Govyrina
Elena passed the Café Metropole and climbed the stone slope from Tverskaya towards the Red Square.
She was on her first visit to the capital and everything seemed at the same time recognizable and absolutely new.
“There, in the morning mist, the Kremlin and Lenin’s tomb and further, a little hidden by the slope of the ground, the marvelous cupolas of St. Basil’s Cathedral.”
She had lived with the scene all her life and now, for the first time, they were in front of her. She could hardly believe that they were more than the photographs in her book on Mother Russia.
Elena had spent her 35 years beyond the Urals, in the closed city of Krasnoyarsk-26. It was number 26 because there were other Krasnoyarsks to confuse any invader during the cold war.
In her youth, her city had been a thriving place. Her father worked in a processing plant that made the plutonium needed for bomb pits and they had a nice apartment. When he came home at night he would sit with her and her brother, Boris, before they went to bed and tell them exciting tales about Stalingrad when he was in the army.
But then with perestroika and the closing of the plants, Krasnoyarsk had fallen on hard times and no one had any money because there were no jobs. She had got a small job as a medical secretary, while Boris worked on the roads. That allowed them to eat and even save a little.
Things were getting easier now and one or two plants had reopened to process waste. So the family had eventually been able to save enough for a railway ticket for her to find work in Moscow and perhaps take some piano lessons.
It was a difficult decision to leave her family, especially as her current boy friend, Isaak, had not wanted her to leave. He’s said, that if she went, that was the end. He wasn’t about to wait around for her. Well … it’s a good thing I know, Elena had thought. I don’t have any difficulty finding boy friends and Isaak is obviously not the one for me.

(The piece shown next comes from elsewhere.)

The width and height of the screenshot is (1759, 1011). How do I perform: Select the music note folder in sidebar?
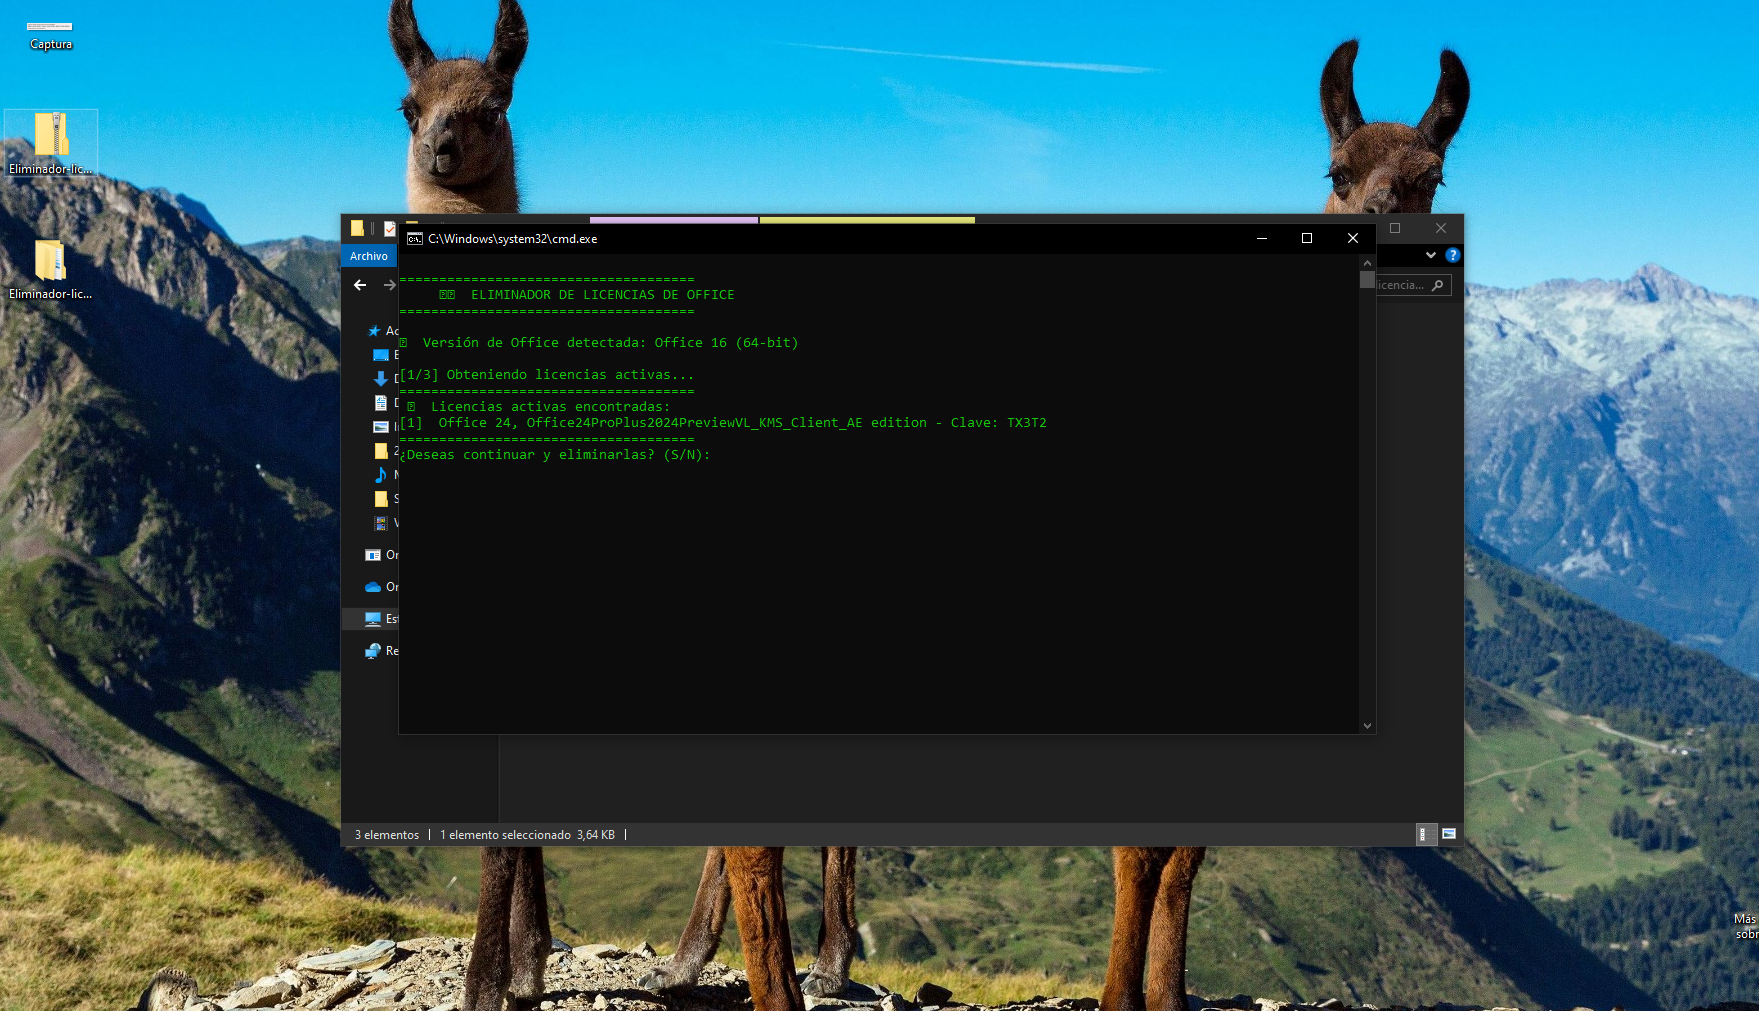point(380,475)
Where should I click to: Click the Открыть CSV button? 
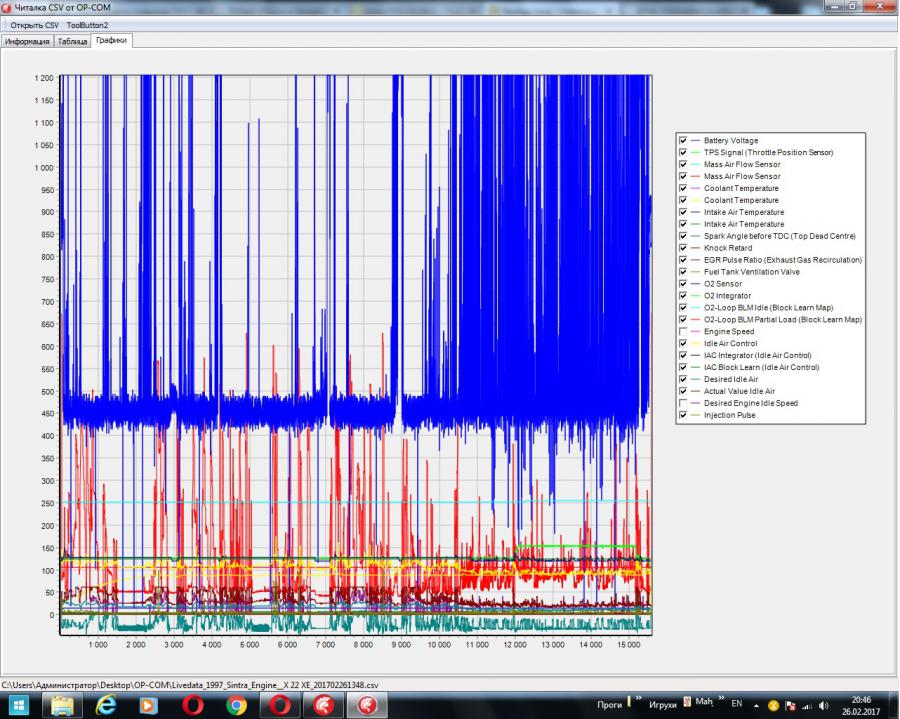click(x=34, y=24)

Elena wasn’t beautiful. Perhaps she was a little plain but people said she was beautiful when she smiled and her black hair was very fine and long. She kept herself well, walking whenever she could for fitness, and she dressed as smartly as money would allow.
So she had spent two nights on the cold train sleeping uncomfortably in a corner in order to start a new life in here.
She walked through the square and looked in the windows of the GUM. There were beautiful clothes like she had not seen before, but the prices. “Oh! … eta óchin’ dóraga!” she thought. She’d have to work hard to buy that dress.
She strolled across the square past St. Basil’s down to the river. There she could see the whole length of the city and its golden cupolas. It was breathtaking … and cold, she thought.
The hostel last night had been cold too, but she had elected to take a day off to see a little of the city before going to look for a job. She had one lead … with Kultura y Sport, a publishing house on Kalyaevskaya Street.
The next morning, she took the Metro. She knew that she couldn’t stop staring because everything was so wonderful compared to the concrete blocks of Krasnoyarsk. In the Metro too even underground, there were paintings and gold leaf decoration, and everything was so clean.
Elena was so occupied she almost passed her stop and had to jump out as the doors closed. Now she was nervous. She didn’t have very good clothes like the women she had seen near the GUM, but they were clean and neat, so they would have to do.
She found the turning to Kalyaevskaya and walked along the street until she came to number 27 … “Kultura y Sport” announced the brass plate.
Elena went up the steep steps into the first office. It was quite unlike offices in Krasnoyarsk, which had mostly old brown wooden furniture. This one was bright with sunlight from large windows, and the furniture was all new … steel and glass. The girl sitting behind the desk smiled and asked if she could help her. She wore a fashionable haircut, an elegant grey dress and matching shoes. Elena felt dowdy in comparison.
She asked for Mr. Yuri Metaev, the General Manager and Editor. He was an old friend of her Uncle Leo and this was the only contact she had in Moscow.
The girl asked her to sit down for a moment. She seemed very pleasant and she wasn’t away long before she took Elena into another office.
Mr. Metaev was older than she expected with a shock of grey, almost white hair, and large dark-rimmed glasses. Still his eyes twinkled when he saw her … “Ah! Leo’s niece, we have been expecting you. You are very pretty. Come and sit down and have a glass of coffee.”
She felt at home almost immediately.
They talked a little about her Uncle Leo and how Yuri Metaev had known him. He was very interested to know how he was and what he was doing.
Then it turned to business, Elena was fairly thoroughly grilled on her school and college results and what she had been doing for the last seven years. She was proud that she could explain that she had developed a new method of tracking patients, saving time and effort for the doctors in her office. She had made it possible for them to see a full report on the patient before seeing them.
At the end, Metaev told Elena that jobs were very difficult to find but they did have a vacancy that she might enjoy. It involved working with the computer and doing background research for some of the magazines and books that they published. It wouldn’t pay much to start with but it could grow if she was keen.
Naturally, Elena was delighted and she couldn’t wait to start the following Monday.
That evening she went to the Café Metropole and ate a meal that she could hardly afford in celebration of her new position. Maybe later she could afford those piano lessons.